Fortunately, with my physics degree, I had other options. I decided to charge straight into graduate school in materials science at the University of Illinois in Urbana-Champaign since I enjoyed solid state physics. Unfortunately, I didn't account for my complete lack of an education in materials science. I enrolled in graduate level classes and found myself failing within the first month, and my advisor, an old ceramist nearing retirement, was no help. Wisely I changed advisors to Ian Robertson, a relatively young metallurgist and electron microscopist, but the change didn't help me with my classes. I was still flunking out.
 
Halfway through the semester, I withdrew from all of my classes and told my advisor I was going to drop out of the program. He offered to keep my position open for a year, but I told him I would not return. I moved back in with my parents and, until the next summer, worked a bunch of odd jobs. Flirting with depression, I decided to get into athletics and discovered bicycle racing, which offered both camaraderie and challenge. Quickly it became an obsession, and to this day, I don't feel like me unless I'm on my bicycle at least a few days a week.
 
Eventually I became tired of tedious nine-to-five jobs and began to wish for a better life.
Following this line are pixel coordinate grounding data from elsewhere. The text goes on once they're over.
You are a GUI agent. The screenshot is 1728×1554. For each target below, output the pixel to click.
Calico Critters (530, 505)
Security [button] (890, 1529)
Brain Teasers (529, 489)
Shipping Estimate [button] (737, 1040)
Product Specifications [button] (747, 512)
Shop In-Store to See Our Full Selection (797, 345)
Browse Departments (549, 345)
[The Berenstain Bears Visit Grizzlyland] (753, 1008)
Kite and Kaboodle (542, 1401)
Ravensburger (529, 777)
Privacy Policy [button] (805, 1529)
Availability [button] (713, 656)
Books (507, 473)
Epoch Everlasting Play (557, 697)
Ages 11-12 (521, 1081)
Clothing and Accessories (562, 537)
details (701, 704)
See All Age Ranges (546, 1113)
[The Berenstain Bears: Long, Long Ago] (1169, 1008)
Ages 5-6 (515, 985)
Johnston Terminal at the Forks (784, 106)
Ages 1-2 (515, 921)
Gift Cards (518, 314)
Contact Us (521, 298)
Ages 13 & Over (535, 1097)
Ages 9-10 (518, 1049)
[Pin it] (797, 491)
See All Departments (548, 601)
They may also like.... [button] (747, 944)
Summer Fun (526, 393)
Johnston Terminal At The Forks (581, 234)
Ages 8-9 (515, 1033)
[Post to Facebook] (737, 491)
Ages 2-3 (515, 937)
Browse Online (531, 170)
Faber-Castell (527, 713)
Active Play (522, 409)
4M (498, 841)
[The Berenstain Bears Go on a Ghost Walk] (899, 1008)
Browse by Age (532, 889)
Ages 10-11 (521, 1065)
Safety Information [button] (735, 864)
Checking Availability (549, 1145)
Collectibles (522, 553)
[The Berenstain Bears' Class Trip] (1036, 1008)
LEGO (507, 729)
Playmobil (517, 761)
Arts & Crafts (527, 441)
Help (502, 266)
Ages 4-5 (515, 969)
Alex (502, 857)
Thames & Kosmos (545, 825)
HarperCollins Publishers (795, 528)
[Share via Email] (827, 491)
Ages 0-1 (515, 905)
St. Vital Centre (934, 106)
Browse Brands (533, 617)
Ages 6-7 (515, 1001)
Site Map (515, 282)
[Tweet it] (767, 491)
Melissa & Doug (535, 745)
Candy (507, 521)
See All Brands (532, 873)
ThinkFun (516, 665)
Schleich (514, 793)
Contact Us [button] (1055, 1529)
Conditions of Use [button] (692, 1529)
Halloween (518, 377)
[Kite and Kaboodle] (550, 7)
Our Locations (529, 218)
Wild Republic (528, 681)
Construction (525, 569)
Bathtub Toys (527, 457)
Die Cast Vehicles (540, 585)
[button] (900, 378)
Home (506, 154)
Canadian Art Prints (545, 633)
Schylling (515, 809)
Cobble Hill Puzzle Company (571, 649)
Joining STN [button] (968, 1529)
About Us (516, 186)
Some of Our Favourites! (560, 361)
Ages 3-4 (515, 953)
I called up my advisor and found that, as he had promised, my position was still open. He welcomed me back and let me start over again. The second time around, I supplemented my graduate work with undergraduate materials science courses to familiarize myself with the subject area. My research involved recrystallization in superplastic aluminum alloys and required me to travel to the Pacific Northwest National Laboratory for extended periods of time. The trips there familiarized me with government laboratories, one of the only environments left in our country where basic science is appreciated and encouraged.
 
Throughout my graduate studies, I raced for the university and a local bicycling team. Three years into my research, I became enamored with a cyclist, Gene Dougherty, visiting from the Chicago area during a team group ride. A year later, we married and, a year after that, started our family with a beautiful baby girl. Suddenly it became clear that we needed to get on with our lives, so I quickly wrapped up my doctoral work, receiving my Ph.D. in 2001. We moved to Los Alamos in 2002 for my husband to take a position in the High Performance Computing at Los Alamos National Laboratory. Half a year later, we expanded our family by one more and agreed that I would stay home with the kids until our youngest was three. Not long after that agreement, though, I needed a challenge, so I started a novel. It expanded into two books, both of which have been recently published.
 
In 2006, five years after receiving my Ph.D., I was hired by the MST-8 group at LANL as a postdoctoral associate. My work primarily concerned the effects of shock on the microstructure and mechanical behavior of steels, although I worked with a number of other metals and alloys as well. From 2006 to 2008, I attended a number of conferences around the country to present our work as well as several training programs to expand my educational background, including a workshop on transmission electron microscopy in Santiago, Chile. In December, my postdoctoral appointment was transferred to a new group at the laboratory in order to facilitate a conversion to full-time staff. Despite recent changes at the laboratory, I have enjoyed working at LANL and look forward to tackling the challenges of my new position.